Penso anche io a qualche problema con il dma o con lo swap!!

In fase di compilazione con 256MB di ram lo swap lo usa parecchio!!

Cià

----------

## _jd

dma attivato regolarmente, swap di 512Mb, ma controllavo con top e ne usava quasi niente, il processore era usato al 50%, il filesystem è ext3...ho notato che scaldava tanto ed essendo un notebook non è che ci si può fare molto...cmq per i 14 pacchetti di kde ( non solo kdelibs, ma tutto, da arts, fino a quanta...) facendo una media di 3 ore ciascuno non vado lontano dalle mie 43-44 ore, se la matematica non è un opinione...mi stupisce di più mozilla...che risulta proprio lento come già detto

----------

## Gandalf98

Installa genlop, così puoi fare un confronto diretto dei tempi!! tieni presente che io ho compilato con KDE avviato!!!

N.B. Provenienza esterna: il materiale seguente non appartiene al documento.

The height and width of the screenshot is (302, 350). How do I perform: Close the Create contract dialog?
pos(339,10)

Tieni presente che ci sono anche pacchetti come 

kdetoys (9minuti) 

kdeutils (20minuti) 

kdeadmin (14minuti)

arts (9minuti)!!!!

Mi stupisce il fatto che il processore era utilizzato al 50%, io in fase di compilazione sono al 98-100%!! Non hai mica qualche opzione tipo speedstep, powernow o simili?

----------

## _jd

coscientemente non ho alcuna di queste opzioni attivate poi non so se da solo le attiva boh, cmq ritengo che la lentezza sia dovuta all'eccessivo riscaldamento, la ventola partiva ogni 5 min....trattasi di un notebook toshiba la cui gestione del power è un pò delicata, può essere che sia mal configurato acpi o che so io...boh

----------

## Gandalf98

C'è un thread simile nel forum internazionale!!

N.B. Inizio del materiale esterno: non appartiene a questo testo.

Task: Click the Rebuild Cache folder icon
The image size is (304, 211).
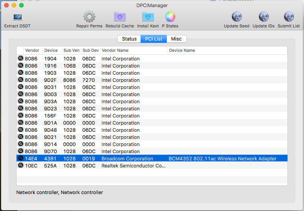Action: coord(119,17)
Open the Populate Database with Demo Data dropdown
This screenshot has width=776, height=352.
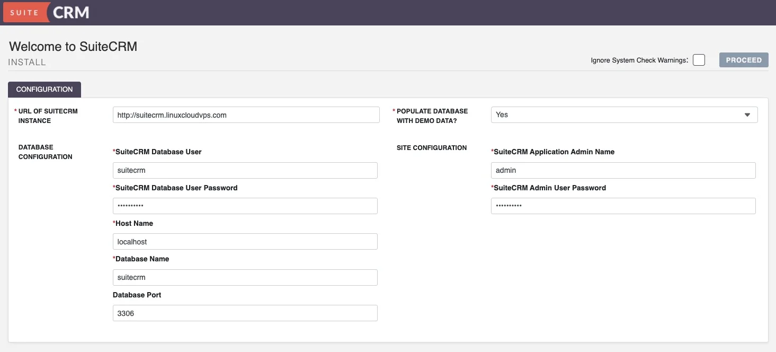point(623,115)
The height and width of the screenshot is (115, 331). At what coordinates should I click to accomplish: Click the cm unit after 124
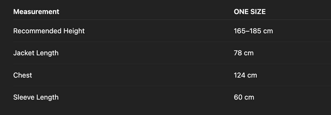(x=252, y=75)

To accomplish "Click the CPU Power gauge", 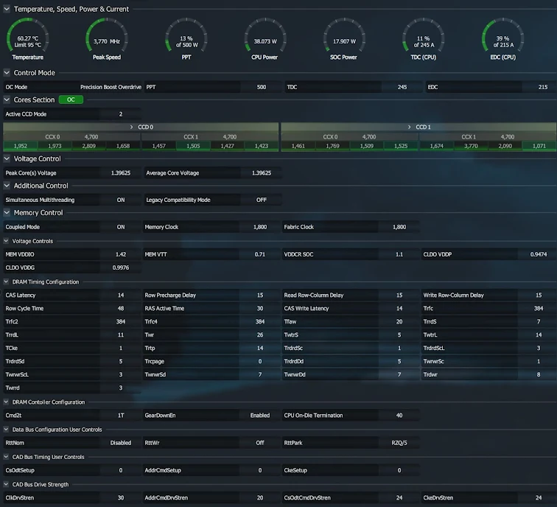I will point(265,38).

https://forums.gentoo.org/viewtopic.php?t=106026

Cià

----------

## almafer

 *_jd wrote:*   

>  le flags sono standard, -O3, -mcpu=pentium4, insomma quelle che ci sono nel make.conf di default

 

non è che sono queste che non vanno bene? se non erro si consiglia di ottimizzare per pentium3

----------

## Gandalf98

era un bug di gcc3.2.1, con le versioni successive dovrebbero aver risolto il problema!!

Cià

----------

## Sparker

 :Cool: 

 * kde-base/kdebase

Merged   at Sun Nov  2 13:17:36 2003    (kdebase-3.1.4)

       merge time: 1 hour, 52 minutes and 43 seconds.

 * kde-base/kdelibs

     Merged   at Sun Nov  2 15:13:58 2003    (kdelibs-3.1.4)

       merge time: 1 hour, 38 minutes and 50 seconds.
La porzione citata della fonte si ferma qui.